The report thoroughly reviews innovator biologicals and biosimilars on the market and in development, the regulatory pathway in the EU and developments in the US, and profiles 40 companies developing biosimilars worldwide. Scientific and sales data on almost 90 biologicals (peptides, proteins, monoclonal antibodies and other products) on the market are used to derive country-specific forecasts for biosimilars.
Top-selling biological agents in 2008 facing generic competition during the forecast period (2009-2013) were (ranked in descending order): erythropoietins, insulins, etanercept, interferon-beta, granulocyte-colony stimulating factors(G-CSFs), coagulation factors, enoxaparin, human growth hormone, interferon-alpha, imiglucerase, goserelin, somatostatin, cyclosporine, dornase alfa, tenecteplase, calcitonin, rHepB vaccine, desmopressin, botulinum toxin type A, GM-CSF, and IL-2.

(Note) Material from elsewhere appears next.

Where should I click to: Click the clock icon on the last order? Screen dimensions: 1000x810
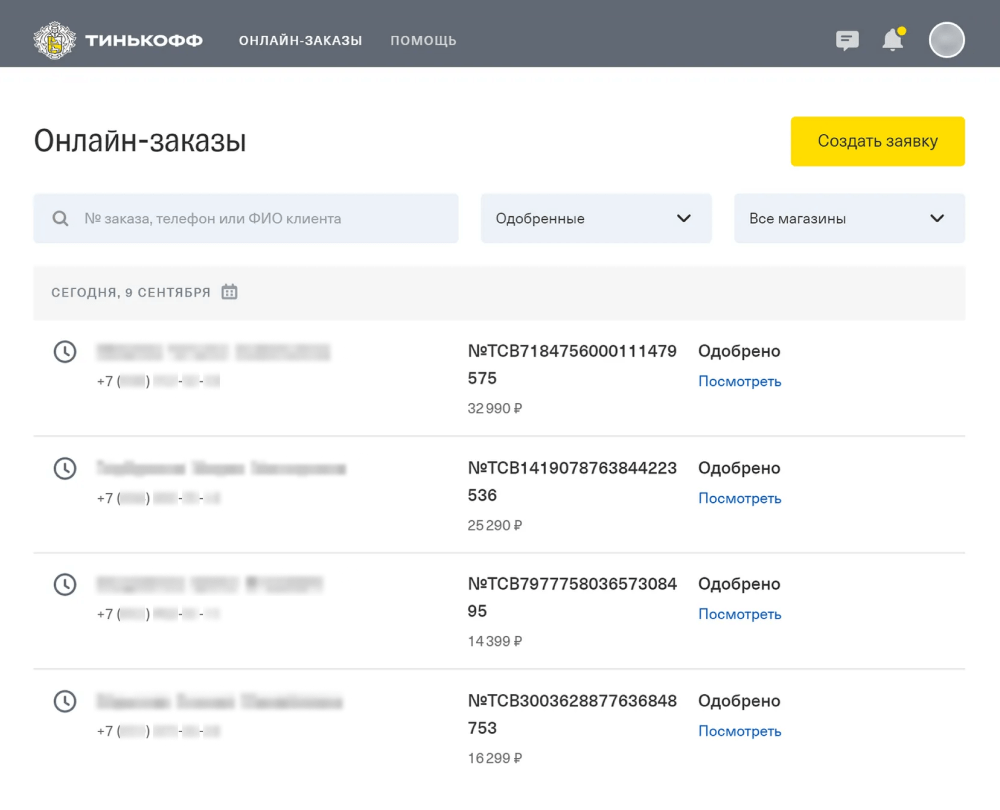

Current sales of biosimilars are constrained by conservatism among prescribers and the lack of a streamlined regulatory pathway for biosimilars in the US, which is the world's largest market for biologicals. If readily available, and supported by adequate clinical trial data, biosimilars should appeal to third-party payers because of their lower cost, but even then might be less attractive to prescribers and patients used to the innovator drugs, e.g. because of concerns over bioequivalence. Hence the freedom of prescribers may need to be circumscribed, e.g. by biosimilar quotas or formularies. Germany is a case in point, and is developing various schemes to incentivise biosimilar usage.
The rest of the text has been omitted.